Keynsham town councillors are unhappy that no enforcement action will be taken against the brightly coloured shopfront at the new barber shop in Temple Street.
After an investigation, Bath & North East Somerset Council says it won’t be pursuing formal action against No 1 Turkish Barbers as there are similar shopfronts nearby.
The town council has been working in conjunction with B&NES Council and other bodies, including English Heritage, to ensure that both the High Street and Temple Street conservation areas are protected from brightly coloured advertising signage.
The enforcement officer told the town council that she’d visited the premises at 19 Temple Street (which is next door to the town council offices) and informed the owners that the shop frontage advertisements do not benefit from an exemption or deemed consent under advertisement regulations.
“As a result, they would require advertisement consent and should submit an application to try authorise them. Since my visit I reached out to them via email several times; unfortunately they have not complied with my advice of submitting an application, thus the advertisements remain unauthorised. Because of this, we have had to assess the expediency of pursing formal action.
“However, as there are other shops in the near vicinity with very similar advertisements, this premises’ shopfront could not be considered incongruous to the surrounding area. Therefore, I’m afraid we won’t be able to pursue this matter further.”
Following a meeting of the town council’s planning committee this week, B&NES Council is now being urged to rethink the decision not to take enforcement action.
The town council says: “We are not happy with the surrender approach that has been taken in respect of this enforcement matter.
“The town council requests that B&NES Council rethink this decision which goes against the plans to have coordinated shopfront designs, as detailed in the Keynsham Shopfront Design Guide produced as part of the Keynsham High Street Heritage Action Zone.

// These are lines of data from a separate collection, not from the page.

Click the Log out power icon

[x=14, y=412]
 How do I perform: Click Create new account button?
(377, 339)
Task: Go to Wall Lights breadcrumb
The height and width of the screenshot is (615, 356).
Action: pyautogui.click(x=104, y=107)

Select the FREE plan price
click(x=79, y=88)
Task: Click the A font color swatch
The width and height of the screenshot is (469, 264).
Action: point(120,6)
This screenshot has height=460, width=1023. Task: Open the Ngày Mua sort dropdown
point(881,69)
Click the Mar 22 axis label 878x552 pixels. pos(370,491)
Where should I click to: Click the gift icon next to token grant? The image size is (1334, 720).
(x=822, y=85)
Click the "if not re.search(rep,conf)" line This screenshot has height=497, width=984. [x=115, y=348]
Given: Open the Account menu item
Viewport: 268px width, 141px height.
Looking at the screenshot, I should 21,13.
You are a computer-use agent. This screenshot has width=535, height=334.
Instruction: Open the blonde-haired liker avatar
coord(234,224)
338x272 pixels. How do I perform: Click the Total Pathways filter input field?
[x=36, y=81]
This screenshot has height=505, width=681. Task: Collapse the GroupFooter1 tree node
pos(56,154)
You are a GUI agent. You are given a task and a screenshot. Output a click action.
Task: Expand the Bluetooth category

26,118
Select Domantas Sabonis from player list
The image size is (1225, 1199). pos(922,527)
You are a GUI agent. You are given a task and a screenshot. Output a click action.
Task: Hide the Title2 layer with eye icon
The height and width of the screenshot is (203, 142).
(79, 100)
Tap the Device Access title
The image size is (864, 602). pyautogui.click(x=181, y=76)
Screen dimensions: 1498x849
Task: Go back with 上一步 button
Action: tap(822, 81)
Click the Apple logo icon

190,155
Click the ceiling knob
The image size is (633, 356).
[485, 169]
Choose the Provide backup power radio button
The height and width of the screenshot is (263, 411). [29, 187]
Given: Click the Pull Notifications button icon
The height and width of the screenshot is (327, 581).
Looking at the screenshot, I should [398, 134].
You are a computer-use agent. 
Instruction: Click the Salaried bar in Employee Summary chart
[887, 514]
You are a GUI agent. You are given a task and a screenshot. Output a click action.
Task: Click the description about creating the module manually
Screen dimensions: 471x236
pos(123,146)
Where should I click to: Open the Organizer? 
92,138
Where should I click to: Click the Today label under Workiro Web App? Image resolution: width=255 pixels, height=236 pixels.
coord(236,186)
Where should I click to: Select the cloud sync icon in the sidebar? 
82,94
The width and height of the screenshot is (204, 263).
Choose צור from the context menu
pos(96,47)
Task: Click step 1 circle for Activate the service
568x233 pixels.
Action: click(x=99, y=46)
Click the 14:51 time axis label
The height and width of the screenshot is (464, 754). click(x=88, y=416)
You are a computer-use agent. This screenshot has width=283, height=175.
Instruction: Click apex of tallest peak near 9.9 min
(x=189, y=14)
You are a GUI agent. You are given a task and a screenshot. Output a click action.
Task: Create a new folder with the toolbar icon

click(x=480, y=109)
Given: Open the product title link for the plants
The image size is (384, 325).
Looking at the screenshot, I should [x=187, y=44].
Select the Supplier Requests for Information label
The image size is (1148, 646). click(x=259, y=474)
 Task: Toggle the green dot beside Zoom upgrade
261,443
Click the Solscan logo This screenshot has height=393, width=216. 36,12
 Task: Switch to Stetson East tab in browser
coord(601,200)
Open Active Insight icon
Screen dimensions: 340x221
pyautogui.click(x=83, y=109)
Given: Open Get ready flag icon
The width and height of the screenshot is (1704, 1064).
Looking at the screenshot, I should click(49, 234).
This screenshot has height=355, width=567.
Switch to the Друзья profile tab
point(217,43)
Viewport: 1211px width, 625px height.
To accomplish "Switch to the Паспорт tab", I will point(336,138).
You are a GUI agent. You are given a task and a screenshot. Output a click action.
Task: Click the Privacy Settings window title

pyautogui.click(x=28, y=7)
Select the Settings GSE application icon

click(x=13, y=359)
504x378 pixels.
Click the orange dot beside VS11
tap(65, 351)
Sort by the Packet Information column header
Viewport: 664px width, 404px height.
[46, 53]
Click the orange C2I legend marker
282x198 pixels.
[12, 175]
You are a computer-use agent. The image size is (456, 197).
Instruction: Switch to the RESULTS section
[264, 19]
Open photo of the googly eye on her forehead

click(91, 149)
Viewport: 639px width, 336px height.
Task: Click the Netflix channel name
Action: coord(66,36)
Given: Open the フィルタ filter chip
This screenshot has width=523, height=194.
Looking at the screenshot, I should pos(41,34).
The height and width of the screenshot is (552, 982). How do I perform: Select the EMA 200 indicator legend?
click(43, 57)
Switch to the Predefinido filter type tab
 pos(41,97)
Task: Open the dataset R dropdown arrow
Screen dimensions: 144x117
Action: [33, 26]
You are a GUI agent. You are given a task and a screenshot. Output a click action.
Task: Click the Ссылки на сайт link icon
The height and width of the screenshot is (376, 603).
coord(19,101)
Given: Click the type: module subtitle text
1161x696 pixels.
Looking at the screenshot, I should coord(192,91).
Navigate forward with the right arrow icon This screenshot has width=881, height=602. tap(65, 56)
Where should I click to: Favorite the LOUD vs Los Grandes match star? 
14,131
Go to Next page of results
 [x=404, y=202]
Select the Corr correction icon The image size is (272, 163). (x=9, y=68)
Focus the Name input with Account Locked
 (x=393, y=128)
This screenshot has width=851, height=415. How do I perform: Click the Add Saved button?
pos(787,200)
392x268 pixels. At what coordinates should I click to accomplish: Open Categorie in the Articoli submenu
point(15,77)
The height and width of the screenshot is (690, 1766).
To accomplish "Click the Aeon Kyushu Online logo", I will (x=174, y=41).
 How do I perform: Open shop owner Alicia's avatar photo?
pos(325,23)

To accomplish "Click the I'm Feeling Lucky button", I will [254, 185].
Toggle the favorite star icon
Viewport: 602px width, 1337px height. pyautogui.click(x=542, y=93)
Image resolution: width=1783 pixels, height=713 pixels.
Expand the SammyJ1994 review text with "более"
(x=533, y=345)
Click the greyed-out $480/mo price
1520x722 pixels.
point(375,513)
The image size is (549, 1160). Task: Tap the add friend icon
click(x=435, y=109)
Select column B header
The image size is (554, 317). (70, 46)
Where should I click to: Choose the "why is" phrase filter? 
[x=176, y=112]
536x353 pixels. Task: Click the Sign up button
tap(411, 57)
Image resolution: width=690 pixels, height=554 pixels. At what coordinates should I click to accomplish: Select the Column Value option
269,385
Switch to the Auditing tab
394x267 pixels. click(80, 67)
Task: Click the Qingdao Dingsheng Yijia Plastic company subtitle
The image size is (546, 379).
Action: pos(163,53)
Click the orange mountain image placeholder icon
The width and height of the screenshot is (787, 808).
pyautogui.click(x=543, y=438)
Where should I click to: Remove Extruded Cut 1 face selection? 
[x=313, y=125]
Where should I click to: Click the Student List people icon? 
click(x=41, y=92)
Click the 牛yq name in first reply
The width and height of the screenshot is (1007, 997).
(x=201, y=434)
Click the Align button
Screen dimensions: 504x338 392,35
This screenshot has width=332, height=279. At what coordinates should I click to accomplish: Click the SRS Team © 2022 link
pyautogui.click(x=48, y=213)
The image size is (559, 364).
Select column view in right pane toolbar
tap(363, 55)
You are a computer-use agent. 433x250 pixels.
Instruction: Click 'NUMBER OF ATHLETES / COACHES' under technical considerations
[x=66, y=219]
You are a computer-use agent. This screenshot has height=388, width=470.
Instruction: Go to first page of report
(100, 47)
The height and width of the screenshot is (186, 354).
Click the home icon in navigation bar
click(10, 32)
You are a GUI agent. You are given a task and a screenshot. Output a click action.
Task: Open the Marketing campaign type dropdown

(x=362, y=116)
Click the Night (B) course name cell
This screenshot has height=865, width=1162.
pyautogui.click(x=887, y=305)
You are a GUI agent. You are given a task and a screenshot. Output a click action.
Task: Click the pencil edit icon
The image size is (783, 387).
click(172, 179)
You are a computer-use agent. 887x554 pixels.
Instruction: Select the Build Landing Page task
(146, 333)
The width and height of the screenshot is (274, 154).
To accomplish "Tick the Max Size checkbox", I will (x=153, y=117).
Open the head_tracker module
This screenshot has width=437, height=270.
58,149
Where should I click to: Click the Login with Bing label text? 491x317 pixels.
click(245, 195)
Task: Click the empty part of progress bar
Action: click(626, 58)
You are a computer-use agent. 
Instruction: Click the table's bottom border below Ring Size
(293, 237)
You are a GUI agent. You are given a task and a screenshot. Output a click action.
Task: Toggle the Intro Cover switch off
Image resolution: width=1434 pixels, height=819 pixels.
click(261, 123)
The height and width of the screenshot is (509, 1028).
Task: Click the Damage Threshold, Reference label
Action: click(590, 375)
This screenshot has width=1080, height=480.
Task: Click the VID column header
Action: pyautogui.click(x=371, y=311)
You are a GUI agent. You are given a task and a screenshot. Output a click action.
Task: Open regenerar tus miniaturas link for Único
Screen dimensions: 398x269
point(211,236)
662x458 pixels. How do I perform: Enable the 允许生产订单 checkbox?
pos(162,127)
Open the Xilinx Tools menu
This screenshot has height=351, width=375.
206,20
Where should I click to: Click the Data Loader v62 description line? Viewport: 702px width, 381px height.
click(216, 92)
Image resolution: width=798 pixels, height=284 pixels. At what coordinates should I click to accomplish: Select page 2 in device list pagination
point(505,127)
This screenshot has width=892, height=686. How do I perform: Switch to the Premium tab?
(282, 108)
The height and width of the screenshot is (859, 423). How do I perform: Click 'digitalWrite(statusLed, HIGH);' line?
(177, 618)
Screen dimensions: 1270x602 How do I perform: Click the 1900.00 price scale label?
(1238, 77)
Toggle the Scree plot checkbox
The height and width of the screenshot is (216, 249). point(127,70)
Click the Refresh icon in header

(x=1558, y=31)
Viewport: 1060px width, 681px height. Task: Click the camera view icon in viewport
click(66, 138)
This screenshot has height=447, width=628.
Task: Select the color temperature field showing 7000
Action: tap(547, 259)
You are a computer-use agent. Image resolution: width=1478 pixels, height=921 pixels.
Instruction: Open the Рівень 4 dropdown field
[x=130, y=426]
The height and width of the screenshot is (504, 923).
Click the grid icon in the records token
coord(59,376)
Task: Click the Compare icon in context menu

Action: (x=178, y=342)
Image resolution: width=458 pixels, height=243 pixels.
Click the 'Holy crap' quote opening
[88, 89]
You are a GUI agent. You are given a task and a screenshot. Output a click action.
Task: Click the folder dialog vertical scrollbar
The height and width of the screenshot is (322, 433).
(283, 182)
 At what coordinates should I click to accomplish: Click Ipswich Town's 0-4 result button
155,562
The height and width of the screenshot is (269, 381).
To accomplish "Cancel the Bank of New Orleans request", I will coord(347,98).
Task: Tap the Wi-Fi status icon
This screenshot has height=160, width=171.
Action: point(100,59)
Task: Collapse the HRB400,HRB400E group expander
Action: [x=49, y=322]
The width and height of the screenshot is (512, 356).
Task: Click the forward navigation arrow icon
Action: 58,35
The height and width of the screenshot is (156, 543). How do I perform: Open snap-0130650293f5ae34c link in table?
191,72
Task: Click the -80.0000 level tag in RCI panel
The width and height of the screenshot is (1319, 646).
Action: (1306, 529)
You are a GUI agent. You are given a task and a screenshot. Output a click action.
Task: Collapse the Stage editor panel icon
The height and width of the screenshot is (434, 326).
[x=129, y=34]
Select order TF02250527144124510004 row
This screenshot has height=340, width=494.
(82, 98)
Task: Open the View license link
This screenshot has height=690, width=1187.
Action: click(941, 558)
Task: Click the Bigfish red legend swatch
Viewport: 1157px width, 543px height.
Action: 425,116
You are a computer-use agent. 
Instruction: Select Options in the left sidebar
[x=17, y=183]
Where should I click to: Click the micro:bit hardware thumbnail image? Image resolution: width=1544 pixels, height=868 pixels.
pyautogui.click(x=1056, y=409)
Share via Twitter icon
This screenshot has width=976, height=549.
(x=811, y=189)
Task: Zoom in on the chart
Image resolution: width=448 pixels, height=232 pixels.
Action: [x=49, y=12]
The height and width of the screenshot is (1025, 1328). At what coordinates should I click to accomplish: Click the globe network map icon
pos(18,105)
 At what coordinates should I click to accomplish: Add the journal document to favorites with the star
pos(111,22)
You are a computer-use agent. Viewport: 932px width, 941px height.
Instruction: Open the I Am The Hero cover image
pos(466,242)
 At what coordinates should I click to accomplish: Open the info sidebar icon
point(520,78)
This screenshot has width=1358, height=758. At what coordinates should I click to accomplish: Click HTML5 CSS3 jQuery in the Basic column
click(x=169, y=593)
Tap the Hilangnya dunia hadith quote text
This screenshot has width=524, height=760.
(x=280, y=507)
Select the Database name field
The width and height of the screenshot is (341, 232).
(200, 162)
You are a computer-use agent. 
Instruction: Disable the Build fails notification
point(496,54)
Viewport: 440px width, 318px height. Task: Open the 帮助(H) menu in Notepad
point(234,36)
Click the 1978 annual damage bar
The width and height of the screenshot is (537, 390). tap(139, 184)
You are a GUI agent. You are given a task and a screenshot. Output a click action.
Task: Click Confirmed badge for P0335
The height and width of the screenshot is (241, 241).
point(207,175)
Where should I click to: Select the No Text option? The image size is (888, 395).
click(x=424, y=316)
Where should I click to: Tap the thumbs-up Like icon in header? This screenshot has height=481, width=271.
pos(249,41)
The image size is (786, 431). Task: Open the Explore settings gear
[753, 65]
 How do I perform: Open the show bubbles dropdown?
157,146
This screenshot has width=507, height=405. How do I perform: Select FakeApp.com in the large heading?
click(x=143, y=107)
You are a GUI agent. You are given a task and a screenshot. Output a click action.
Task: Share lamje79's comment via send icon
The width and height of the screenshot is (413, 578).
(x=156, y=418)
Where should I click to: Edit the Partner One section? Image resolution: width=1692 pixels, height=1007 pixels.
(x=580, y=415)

Furthermore, stating that a considerable amount of money and resources have been spent working on this guide, for the contents of the same to be ignored.”
Meanwhile B&NES Council has also been dealing with an enforcement case at the former Wright Butcher’s shop at 9 Keynsham High Street, which is now Keynsham Mini Market where illuminated signage and a bright orange shutter were installed.
The enforcement officer in this case said that the illuminated hanging sign had since been removed and the shutter painted grey.
“Whilst this was welcomed and does partly address the issue, I have made the owners of the business aware that this does not fully solve the breaches of planning control and the other illuminated sign will need to be removed, in addition to further alterations to the shopfront.
“Whilst we are aware that the current shopfront appears inappropriate in the location and is unlikely to get permission, we always try and resolve breaches of planning control through informal means in the first instance and in this case, we have managed to negotiate partial compliance.
“We hope to be able to work with the business owners to find a resolution as soon as possible.”